Technology has not made this a “new thing.” It has always been this way. As leisure time has increased, our ability to disappear from the real world has also grown. The more free time we have, the more ways we have to disappear. From theater to books to radio to television, we’ve been using technology to create virtual worlds for centuries. Blaming technology for creating this “problem” isn’t the right way to go about it. The question is, why are we so easily drawn out of reality into the virtual? What is it about our evolution that makes humans so readily able to disappear from the physical world?
I have no answer. I just want to contemplate the question.
The kid without a computer walks into my room at this 1-1 school. All the other students get their laptops out obediently and look up what they are supposed to look up. The bell rings, and the student without a laptop just sits there looking kind of lost.

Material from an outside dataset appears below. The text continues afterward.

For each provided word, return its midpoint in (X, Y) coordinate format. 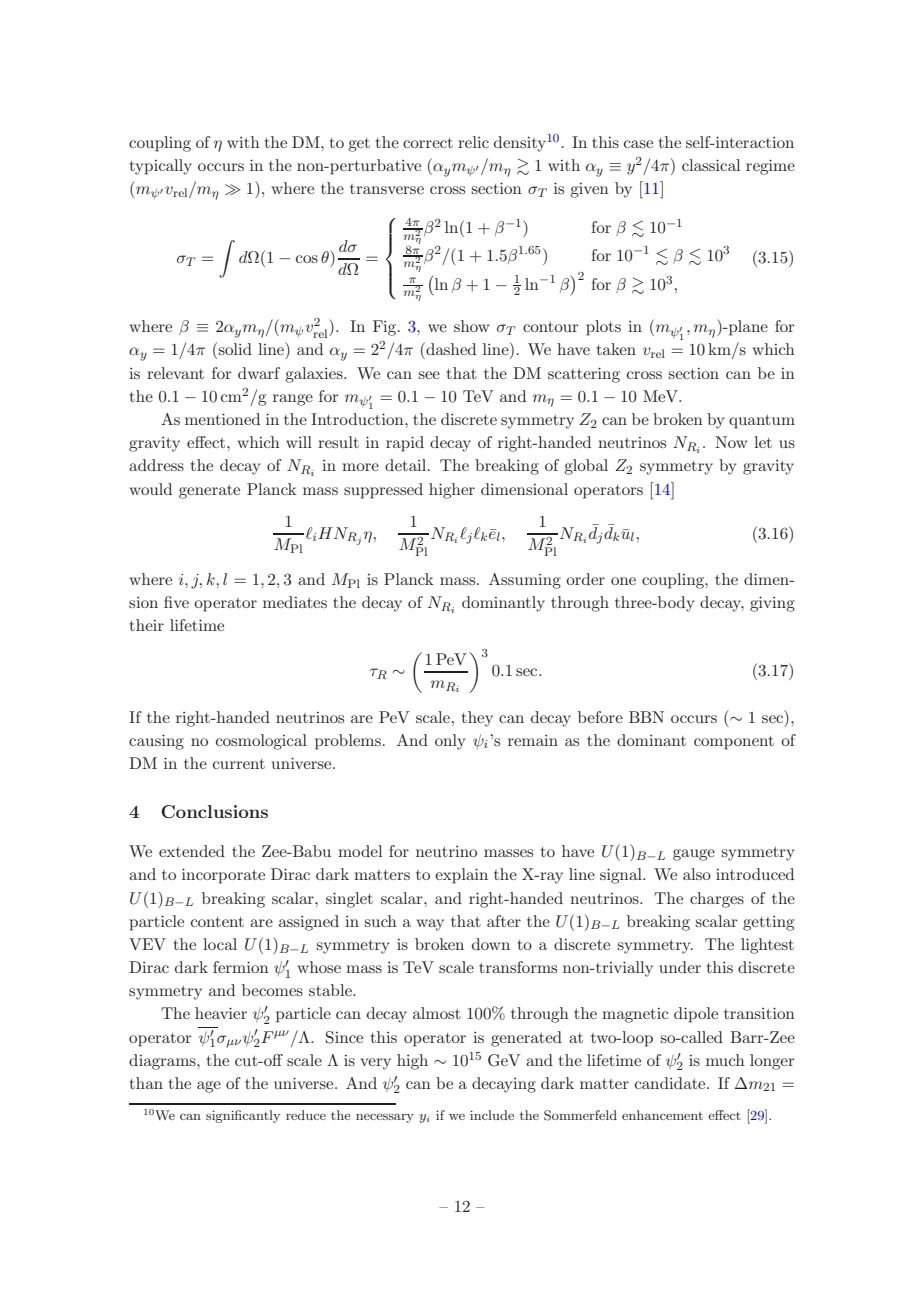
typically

Sure, it’s probably his fault that he doesn’t have a computer. He might have lost the charger or he might have done something to break it, but it’s still a misery for both him and me. My lessons hinge on the use of some kind of technology. And as long as there is that one kid without a computer, I have to double prepare each day knowing that there will always be someone out there who isn’t prepared.
I bring this up because I have been thinking about the healthcare debacle as of late. There was a report about how very few people have actually signed up for the healthcare exchanges available online. And certainly the crapfest launch of that sad website has something to do with it, but seriously, who are the people who don’t have insurance in this country? They are probably the same people who still don’t have the internet, a computer, nor the means to get them.
I could just see those faceless millions of uninsured Americans in my mind; this mass of people that we want to get enrolled in a complicated government program that will probably cost them at least some money. These people who have no access to anything. If I can’t get that one kid in my classroom online at a wealthy school, how in the world can we, as a nation, reach those millions with no access at all?
I’m sure someone smarter than I am has already figured it out, right?